Para o juiz que arquivou o inquérito, Hanssen era o próprio culpado de sua morte. Como o sindicalista estava distribuindo, na festa do sindicato, folhetos em que se pedia solidariedade aos povos do Vietnã e de Cuba, o excelentíssimo Nelson da Silva Machado Guimarães concluiu:
[...] a afirmação de que Olavo Hansen, se estava distribuindo os aludidos panfletos numa concentração pacífica de trabalhadores, era, ao mesmo tempo, mais um AGENTE e VÍTIMA do sistema de ideias mais abominável e desumano que a mente humana até hoje elaborou. [grifo do autor]

O comunismo, pois, causaria insuficiência renal aguda (que foi a causa mortis).
Trata-se, obviamente, de um dos casos que estão nos dossiês de desaparecidos políticos editados pela Imprensa do Estado de São Paulo e pelo Governo Federal, Direito à memória e à verdade.
Na minha pesquisa, o que pude acrescentar, e não está nesses dossiês, foi a análise do procedimento aberto na Organização Internacional do Trabalho (OIT) contra o Brasil por causa da morte desse sindicalista, preso irregularmente dentro de uma festa de primeiro de maio do sindicato.
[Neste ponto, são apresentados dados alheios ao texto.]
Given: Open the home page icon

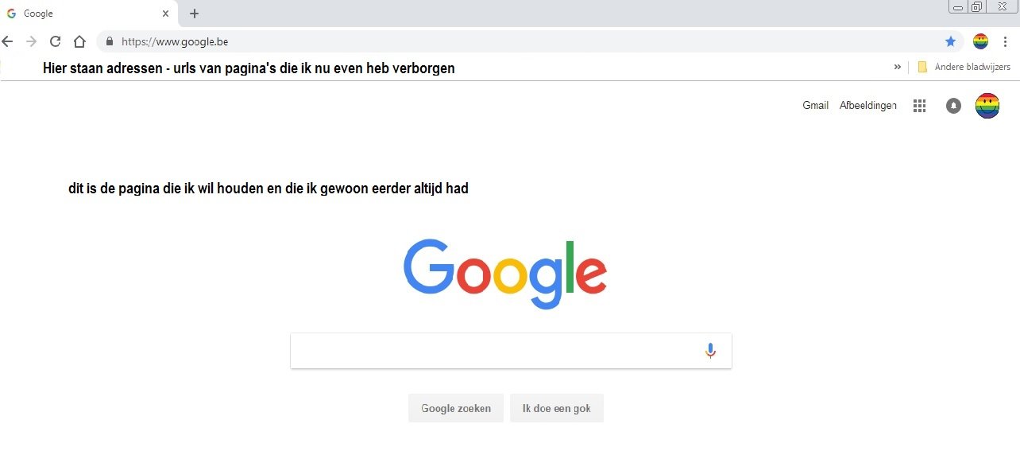Looking at the screenshot, I should 79,41.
Trata-se, evidentemente, de afronta direta à liberdade sindical (que foi, de fato, cerceada a todo momento pela ditadura militar, para o que contou com uma ajuda do Supremo Tribunal Federal - na minha tese analiso a funesta história).
O caso tomou uma dimensão internacional também na Comissão Interamericnaa de Direitos Humanos, da OEA (Organização dos Estados Americanos) - que acabou condenando o Brasil (lembro que, nessa época, ainda não existia a Corte Interamericana).
O governo brasileiro foi capaz de enrolar a OIT (e isso foi usado como "argumento" na OEA), o que era um sinal, na minha análise, das limitações dessa organização internacional em ver a questão do trabalho dentro do âmbito mais largo dos direitos humanos.
Cecília MacDowell Santos estudou o caso na OEA no livro Desarquivando a ditadura: memória e justiça no Brasil (São Paulo: Hucitec, 2 volumes, 2009), de que é um dos organizadores; James Green também o fez, verificando o impacto na opinião pública estadunidense, em Apesar de vocês: oposição à ditadura brasileira nos Estados Unidos, 1964-1985 (São Paulo: Companhia das Letras, 2009).
Sugiro também que vejam a foto de Hanssen e uma homenagem no arquivo da Federação dos Químicos, a Fequimfar. E que consultem os portais do Centro de Documentação Eremias Delizoicov e da Comissão de Familiares dos Mortos e Desaparecidos Políticos, e do Grupo Tortura Nunca Mais-RJ.